Sending a TASK_KILLABLE signal? It didn't work now. Because the the
current task has no chance to handle the signal. So I think we may
need to do any of the following things to avoid this case happening.

1. Double the threshold currently hard coded as "10" with each iteration
suggested by Vlastimil. It is also a good idea.

2. In the while loop, we can check whether the TASK_KILLABLE
signal is set, if so, we should break the loop. like the following code
snippe. Thanks.

@@ -704,6 +704,9 @@ void drop_slab_node(int nid)
do {
struct mem_cgroup *memcg = NULL;

+ if (fatal_signal_pending(current))
+ return;
+
freed = 0;
memcg = mem_cgroup_iter(NULL, NULL, NULL);
do {

>
> [email protected] writes:
> >In one drop caches action, only traverse memcg once maybe is better.
> >If user need more memory, they can do drop caches again.
>
> Can you please provide some measurements of the difference in reclamation in
> practice?



--
Yours,
Muchun

2020-09-09 10:01:21

by Chris Down

[permalink] [raw]
Subject: Re: [External] Re: [PATCH] mm/vmscan: fix infinite loop in drop_slab_node

Muchun Song writes:
>1. Double the threshold currently hard coded as "10" with each iteration
> suggested by Vlastimil. It is also a good idea.

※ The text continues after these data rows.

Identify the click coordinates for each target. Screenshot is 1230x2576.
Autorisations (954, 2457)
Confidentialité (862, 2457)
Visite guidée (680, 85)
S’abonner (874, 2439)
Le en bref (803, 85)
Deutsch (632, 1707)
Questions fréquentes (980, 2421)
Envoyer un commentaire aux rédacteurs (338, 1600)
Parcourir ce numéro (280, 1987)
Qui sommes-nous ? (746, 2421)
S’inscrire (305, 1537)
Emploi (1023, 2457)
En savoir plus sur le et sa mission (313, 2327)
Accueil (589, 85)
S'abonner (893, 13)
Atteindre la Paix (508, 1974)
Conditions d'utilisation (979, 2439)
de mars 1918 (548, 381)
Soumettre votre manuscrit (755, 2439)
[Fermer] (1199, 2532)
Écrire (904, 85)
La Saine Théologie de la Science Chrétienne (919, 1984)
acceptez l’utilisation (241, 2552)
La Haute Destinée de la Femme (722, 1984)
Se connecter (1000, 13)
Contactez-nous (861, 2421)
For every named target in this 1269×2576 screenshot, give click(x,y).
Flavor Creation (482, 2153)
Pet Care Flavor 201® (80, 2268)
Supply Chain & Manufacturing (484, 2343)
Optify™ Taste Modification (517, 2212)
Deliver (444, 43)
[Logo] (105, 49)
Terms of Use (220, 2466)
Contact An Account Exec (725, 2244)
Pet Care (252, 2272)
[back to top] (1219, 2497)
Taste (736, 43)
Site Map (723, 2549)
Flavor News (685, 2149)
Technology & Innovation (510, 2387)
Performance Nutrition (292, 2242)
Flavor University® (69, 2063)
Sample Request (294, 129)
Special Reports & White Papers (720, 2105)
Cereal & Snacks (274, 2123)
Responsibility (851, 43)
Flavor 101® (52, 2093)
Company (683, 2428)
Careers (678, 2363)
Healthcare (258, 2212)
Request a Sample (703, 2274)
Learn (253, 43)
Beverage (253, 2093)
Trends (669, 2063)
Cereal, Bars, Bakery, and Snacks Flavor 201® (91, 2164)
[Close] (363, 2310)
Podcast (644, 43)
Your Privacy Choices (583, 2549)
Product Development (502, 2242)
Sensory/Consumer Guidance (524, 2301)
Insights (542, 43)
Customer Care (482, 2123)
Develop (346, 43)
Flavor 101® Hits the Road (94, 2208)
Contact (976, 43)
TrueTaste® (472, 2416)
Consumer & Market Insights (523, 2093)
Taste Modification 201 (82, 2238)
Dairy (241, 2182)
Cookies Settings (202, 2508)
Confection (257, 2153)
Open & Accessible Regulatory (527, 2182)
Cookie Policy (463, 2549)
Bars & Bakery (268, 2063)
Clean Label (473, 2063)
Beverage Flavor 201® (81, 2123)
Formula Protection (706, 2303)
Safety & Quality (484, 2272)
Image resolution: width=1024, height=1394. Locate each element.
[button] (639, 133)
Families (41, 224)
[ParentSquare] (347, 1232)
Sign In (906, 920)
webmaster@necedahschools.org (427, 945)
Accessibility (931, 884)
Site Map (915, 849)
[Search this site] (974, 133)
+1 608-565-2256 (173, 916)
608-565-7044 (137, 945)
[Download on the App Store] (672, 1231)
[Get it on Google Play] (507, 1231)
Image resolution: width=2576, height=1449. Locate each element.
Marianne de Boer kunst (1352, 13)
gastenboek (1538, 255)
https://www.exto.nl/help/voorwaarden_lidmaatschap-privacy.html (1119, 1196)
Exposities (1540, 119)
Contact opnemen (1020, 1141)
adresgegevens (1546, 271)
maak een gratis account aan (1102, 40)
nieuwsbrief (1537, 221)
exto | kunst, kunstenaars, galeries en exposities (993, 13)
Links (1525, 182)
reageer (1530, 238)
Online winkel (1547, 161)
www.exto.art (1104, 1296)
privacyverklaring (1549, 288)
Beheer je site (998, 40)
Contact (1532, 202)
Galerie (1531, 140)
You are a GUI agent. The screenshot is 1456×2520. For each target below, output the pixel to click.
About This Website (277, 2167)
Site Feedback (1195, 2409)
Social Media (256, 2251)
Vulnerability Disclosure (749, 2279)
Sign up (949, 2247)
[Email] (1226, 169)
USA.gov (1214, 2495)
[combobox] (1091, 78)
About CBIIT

I think this sounds reasonable, although I'd like to see what the difference in
reclaim looks like in practice.

>2. In the while loop, we can check whether the TASK_KILLABLE
> signal is set, if so, we should break the loop. like the following code
> snippe. Thanks.
>
>@@ -704,6 +704,9 @@ void drop_slab_node(int nid)
> do {
> struct mem_cgroup *memcg = NULL;
>
>+ if (fatal_signal_pending(current))
>+ return;
>+
> freed = 0;
> memcg = mem_cgroup_iter(NULL, NULL, NULL);
> do {

Regardless of anything, I think this is probably a good idea. Could you send it
as a patch? :-)

Thanks,

Chris

2020-09-09 15:08:02

by Muchun Song

[permalink] [raw]
Subject: Re: [External] Re: [PATCH] mm/vmscan: fix infinite loop in drop_slab_node

On Wed, Sep 9, 2020 at 5:59 PM Chris Down <[email protected]> wrote:
>
> Muchun Song writes:
> >1. Double the threshold currently hard coded as "10" with each iteration
> > suggested by Vlastimil. It is also a good idea.
>
> I think this sounds reasonable, although I'd like to see what the difference in
> reclaim looks like in practice.
>
> >2. In the while loop, we can check whether the TASK_KILLABLE
> > signal is set, if so, we should break the loop. like the following code
> > snippe. Thanks.
> >
> >@@ -704,6 +704,9 @@ void drop_slab_node(int nid)
> > do {
> > struct mem_cgroup *memcg = NULL;
> >
> >+ if (fatal_signal_pending(current))
> >+ return;
> >+
> > freed = 0;
> > memcg = mem_cgroup_iter(NULL, NULL, NULL);
> > do {
>
> Regardless of anything, I think this is probably a good idea. Could you send it
> as a patch? :-)

OK, Will do that thanks.

>
> Thanks,
>
> Chris



--
Yours,
Muchun